Au chevet d’un cimetière juif de Vienne, « joyau » abandonné et cible des nazis

Des citoyens autrichiens cherchent à sauver de l’oubli le cimetière de Währing, qui a souffert de décennies de négligence et de grave vandalisme – notamment par les nazis

Jennifer Kickert se souvient encore du jour où, il y a 10 ans, elle découvrait le cimetière juif de Währing, au cœur de Vienne. Ce fut comme une révélation et depuis, elle se démène pour le sauver de l’oubli.

Dévoré par les herbes, « revenu à l’état sauvage, c’était pourtant un lieu très paisible », raconte cette conseillère municipale écologiste, qui a co-fondé en 2017 une association dédiée à cette cause. « Cela peut paraître bizarre mais je suis tombée amoureuse de cet endroit. »

À arpenter ses allées jonchées de feuilles rousses par une splendide journée d’automne, on saisit son enchantement.

À découvrir son histoire, ses 8 000 pierres tombales témoignant de la prospérité industrielle de l’empire austro-hongrois au 19e siècle, on se dit qu’il n’a rien à envier au très touristique cimetière juif de Prague.

Ces dernières semaines, il a fait l’objet d’une attention particulière de la part de l’Etat autrichien, à qui incombe la restauration du lieu en vertu d’un accord sur le dédommagement des victimes du nazisme conclu à Washington en 2001.

Le président Alexander Van der Bellen s’est rendu en octobre sur place, suivi du vice-chancelier Werner Kogler, qui a promis une contribution financière de 200 000 euros.

Il faudrait en réalité des millions d’euros pour remettre en l’état le cimetière, tant il est dégradé après avoir été laissé à l’abandon pendant des décennies.

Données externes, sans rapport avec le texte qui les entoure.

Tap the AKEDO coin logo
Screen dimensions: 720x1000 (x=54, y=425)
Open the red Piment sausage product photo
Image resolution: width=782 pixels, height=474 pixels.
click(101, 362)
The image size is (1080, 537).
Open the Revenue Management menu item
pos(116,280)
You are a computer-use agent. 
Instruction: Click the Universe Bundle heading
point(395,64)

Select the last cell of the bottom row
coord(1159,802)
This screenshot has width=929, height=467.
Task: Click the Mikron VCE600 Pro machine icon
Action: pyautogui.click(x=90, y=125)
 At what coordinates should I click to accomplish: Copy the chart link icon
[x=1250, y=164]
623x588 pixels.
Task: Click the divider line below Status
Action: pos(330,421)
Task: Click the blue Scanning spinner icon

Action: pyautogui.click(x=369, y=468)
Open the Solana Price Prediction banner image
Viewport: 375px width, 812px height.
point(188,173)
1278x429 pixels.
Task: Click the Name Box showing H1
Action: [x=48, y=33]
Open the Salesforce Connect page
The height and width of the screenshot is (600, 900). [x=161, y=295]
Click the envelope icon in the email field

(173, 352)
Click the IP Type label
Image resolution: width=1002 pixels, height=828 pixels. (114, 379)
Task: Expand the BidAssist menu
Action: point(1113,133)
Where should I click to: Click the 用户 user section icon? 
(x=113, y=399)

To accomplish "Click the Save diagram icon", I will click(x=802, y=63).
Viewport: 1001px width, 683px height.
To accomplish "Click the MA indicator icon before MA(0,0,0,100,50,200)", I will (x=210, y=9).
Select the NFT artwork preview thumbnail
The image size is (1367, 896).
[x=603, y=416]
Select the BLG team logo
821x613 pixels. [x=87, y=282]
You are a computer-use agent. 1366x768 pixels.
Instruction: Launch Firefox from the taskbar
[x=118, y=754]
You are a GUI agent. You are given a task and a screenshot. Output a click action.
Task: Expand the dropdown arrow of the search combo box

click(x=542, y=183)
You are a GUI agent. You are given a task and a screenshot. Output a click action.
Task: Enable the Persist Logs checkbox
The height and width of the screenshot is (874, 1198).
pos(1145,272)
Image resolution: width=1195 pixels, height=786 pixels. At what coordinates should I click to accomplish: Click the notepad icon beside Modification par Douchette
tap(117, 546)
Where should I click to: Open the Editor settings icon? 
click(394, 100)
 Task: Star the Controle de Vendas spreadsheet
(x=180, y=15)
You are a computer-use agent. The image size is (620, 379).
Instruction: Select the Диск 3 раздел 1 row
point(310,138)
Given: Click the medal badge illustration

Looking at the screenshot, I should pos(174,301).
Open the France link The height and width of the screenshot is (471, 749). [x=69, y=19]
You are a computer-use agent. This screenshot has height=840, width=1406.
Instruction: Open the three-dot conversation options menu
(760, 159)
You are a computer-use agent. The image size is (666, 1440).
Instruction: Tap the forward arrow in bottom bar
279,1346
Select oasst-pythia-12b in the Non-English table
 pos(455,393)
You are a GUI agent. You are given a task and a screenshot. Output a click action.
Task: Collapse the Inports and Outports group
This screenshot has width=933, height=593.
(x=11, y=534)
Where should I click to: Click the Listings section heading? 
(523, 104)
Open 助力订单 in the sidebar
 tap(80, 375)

Un groupe participe à une visite de l’ancien cimetière juif de Waehring, à Vienne, le 18 octobre 2020. (Crédit : ALEX HALADA / AFP)

Sous les herbes folles

En activité de 1784 jusqu’à la fin du 19e siècle, ce « joyau culturel et historique » selon les mots de l’ancien président de la Communauté israélite de Vienne (IKG), Ariel Muzicant, car il abrite des grands noms de la Belle époque, pourra-t-il un jour durablement rouvrir ses portes au public ?

C’est en tout cas le vœu de Mme Kickert et d’une dizaine de citoyens, mobilisés un dimanche par mois pour débroussailler le terrain et délicatement nettoyer les pierres tombales.

Pendant qu’ils s’affairent, emplissant leurs brouettes de branches mortes, la guide Brigitte Kenscha-Mautner fait visiter les lieux à des curieux.

« Au fur et à mesure que vous enlevez les herbes folles, les pierres livrent leurs histoires », raconte-t-elle.

Et les patronymes d’apparaître : Epstein, Ephrussi… du nom de ces familles de banquiers qui ont un palais sur la Ringstrasse, le plus beau boulevard de Vienne.

Y repose aussi Fanny von Arnstein, connue pour ses salons intellectuels où se pressaient diplomates, artistes et politiciens en vue.

« Les gens enterrés ici ont contribué à façonner la ville telle qu’on la connaît aujourd’hui, c’est ce qu’il y a de passionnant dans ce lieu », souligne Mme Kickert.

Des pierres tombales de l’ancien cimetière juif de Waehring, à Vienne, le 18 octobre 2020. (Crédit : ALEX HALADA / AFP)

Vandalisme nazi

On s’extasie aussi devant l’architecture des tombes : de somptueux sépulcres agrémentés de touches néo-gothiques côtoient d’autres de style plus oriental, attestant de la présence de séfarades.

À l’époque nazie, plus de 400 sépultures furent profanées et les cadavres sortis de terre pour les besoins d’une pseudo-étude scientifique sur les Juifs au Muséum d’histoire naturelle.

Un carré de 2 000 tombes a en outre été détruit pour construire un abri anti-aérien qui n’a jamais été achevé. Après la guerre, la ville a bâti un bloc d’appartements sur ce terrain.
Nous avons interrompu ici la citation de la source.